American success at Guadalcanal was a turning point in the war in the Pacific. Japanese designs on Australia were thwarted, and the US began to actually roll back Japanese gains in the South Pacific.
During 1943, American forces not only continued this advance, they crept closer to Japan itself. In the first half of the year, they tightened their grip on New Guinea. During the second half of the year, they secured more territory in the Solomon Islands. They then moved north to the Gilbert, then to the Marshall, and finally to the Mariana islands. Once these atolls were under American control, the US navy and air force were positioned to strike Japan from several points along a sweeping arc.
In mid-1944, the United States and General Douglas MacArthur decided to add one other piece to this defensive-turned-offensive perimeter—the Philippines. In 1942, the egocentric general had promised to return—now American naval success had made that possible.
The battle for the Philippines involved both land and sea operations. The first wave of American ground troops—136,000 soldiers from US Sixth Army—landed at Leyte, one of larger islands in the center of the Philippines on 20 October. The naval battle began three days later on the 23rd.
The battle at sea was the largest of the war, in fact, the largest in history. Two-hundred thousand men and almost 300 ships did battle over 100,000 square miles of ocean. The American fleet held advantages on the water but an even greater advantage in the air. In the months before the battle, Americans had plastered the Japanese air force, first in the Battle of the Philippine Sea and then in raids against Formosa, Okinawa and the Philippines. Almost 1000 Japanese aircraft were destroyed.
Yet despite all of the technology amassed for the battle, it almost and then did turn on human mistakes at the top. The Japanese had sent a small decoy force to the north to draw American ships away from the primary battlefield. Vice-Admiral William Halsey bit on the fake and dispatched several ships to the north. Halsey eventually realized his error and recalled the ships but not in time. Japanese Vice-Admiral Kurita Takeo took advantage of the opening left by Halsey’s foolish flight to the north. He entered the San Bernardino Straits and headed for the now thinly protected American ground troops being deposited in Leyte. Had he pushed aggressively, he might have delivered a crippling blow to the entire landing operation. But he pulled back. Afraid that he was sailing into a trap, he withdrew through the straits.
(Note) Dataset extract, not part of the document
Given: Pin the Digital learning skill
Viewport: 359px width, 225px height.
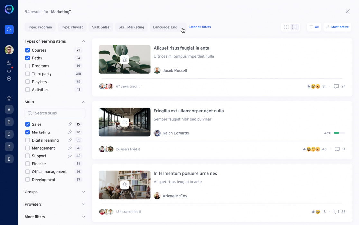Looking at the screenshot, I should pos(70,140).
By the time the sea battle of Leyte Gulf had ended, the Japanese had lost more than 30 ships and 10,000 men. American losses totaled only six ships and 2800 men. More important, the American landing on Leyte was achieved and the land operation against Japanese forces could advance.
Resistance to the newly arrived American ground troops was not insignificant. The 16,000 Japanese troops already deployed were quickly re-enforced by another 45,000. Difficult terrain and rough weather also complicated American operations. Yet American numbers and fire-power were simply overwhelming. By the end of 1944, the island had been taken.
The Japanese subsequently concentrated most of their remaining forces in the Philippines on Luzon. The fighting that ensued during February 1945 was most vicious in the capital city of Manila—an estimated 100,000 civilians were caught in the cross fire. But the Japanese military casualties were even higher; almost 200,000 Japanese soldiers were killed trying to turn back the American force. Fewer than 8000 American were killed.
Over the six months, American troops systematically worked their way through the remaining Philippine islands. But the real work was done by February 1945 with the liberation of Manila. The United States had re-taken the Philippines and was a step closer to mounting an invasion of the Japanese islands.